What you will do: Using the records below, output the stretch that opens with the line containing "Given: Click the 添加功能 add-feature icon" and closes with the line containing "Task: Click the Bluetooth symbol icon", exactly and including both lines, with nothing more.

Dataset entries:
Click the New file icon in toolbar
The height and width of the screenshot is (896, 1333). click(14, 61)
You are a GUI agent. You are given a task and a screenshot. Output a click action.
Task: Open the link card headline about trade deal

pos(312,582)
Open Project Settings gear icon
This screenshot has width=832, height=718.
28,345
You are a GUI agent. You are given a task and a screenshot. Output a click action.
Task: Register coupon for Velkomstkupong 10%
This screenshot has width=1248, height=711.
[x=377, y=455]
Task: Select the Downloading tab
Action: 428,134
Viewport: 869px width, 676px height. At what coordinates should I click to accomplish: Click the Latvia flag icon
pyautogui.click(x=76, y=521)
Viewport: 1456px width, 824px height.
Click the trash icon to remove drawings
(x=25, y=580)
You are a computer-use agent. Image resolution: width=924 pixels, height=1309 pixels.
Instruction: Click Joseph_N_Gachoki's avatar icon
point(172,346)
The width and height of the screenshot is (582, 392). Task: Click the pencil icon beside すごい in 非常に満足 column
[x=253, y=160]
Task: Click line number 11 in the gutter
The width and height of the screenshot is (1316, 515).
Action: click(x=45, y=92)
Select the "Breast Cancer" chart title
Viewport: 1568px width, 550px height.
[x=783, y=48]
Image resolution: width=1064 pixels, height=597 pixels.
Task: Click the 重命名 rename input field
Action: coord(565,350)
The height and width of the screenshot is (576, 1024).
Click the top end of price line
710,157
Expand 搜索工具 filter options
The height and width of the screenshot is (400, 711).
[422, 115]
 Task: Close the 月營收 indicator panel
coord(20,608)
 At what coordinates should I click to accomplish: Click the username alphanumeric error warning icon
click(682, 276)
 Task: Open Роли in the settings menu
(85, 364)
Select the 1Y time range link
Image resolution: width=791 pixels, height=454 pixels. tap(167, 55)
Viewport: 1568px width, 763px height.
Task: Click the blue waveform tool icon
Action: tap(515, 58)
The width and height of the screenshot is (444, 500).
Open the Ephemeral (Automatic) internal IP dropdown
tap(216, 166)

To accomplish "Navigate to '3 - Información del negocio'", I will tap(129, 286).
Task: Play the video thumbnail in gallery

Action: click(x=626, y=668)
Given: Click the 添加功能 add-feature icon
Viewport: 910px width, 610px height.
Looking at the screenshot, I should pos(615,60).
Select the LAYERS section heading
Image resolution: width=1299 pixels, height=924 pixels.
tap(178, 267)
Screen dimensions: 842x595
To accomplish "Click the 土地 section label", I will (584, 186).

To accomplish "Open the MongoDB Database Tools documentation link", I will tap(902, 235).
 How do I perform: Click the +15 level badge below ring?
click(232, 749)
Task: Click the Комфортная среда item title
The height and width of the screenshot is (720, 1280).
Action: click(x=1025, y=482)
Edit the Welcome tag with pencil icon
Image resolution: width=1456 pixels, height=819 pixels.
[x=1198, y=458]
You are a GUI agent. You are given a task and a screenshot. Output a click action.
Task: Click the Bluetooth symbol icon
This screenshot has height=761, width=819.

Expected output:
Given: Click the 添加功能 add-feature icon
Viewport: 910px width, 610px height.
Looking at the screenshot, I should pos(615,60).
Select the LAYERS section heading
Image resolution: width=1299 pixels, height=924 pixels.
tap(178, 267)
Screen dimensions: 842x595
To accomplish "Click the 土地 section label", I will (584, 186).

To accomplish "Open the MongoDB Database Tools documentation link", I will tap(902, 235).
 How do I perform: Click the +15 level badge below ring?
click(232, 749)
Task: Click the Комфортная среда item title
The height and width of the screenshot is (720, 1280).
Action: click(x=1025, y=482)
Edit the Welcome tag with pencil icon
Image resolution: width=1456 pixels, height=819 pixels.
[x=1198, y=458]
You are a GUI agent. You are given a task and a screenshot. Output a click action.
Task: Click the Bluetooth symbol icon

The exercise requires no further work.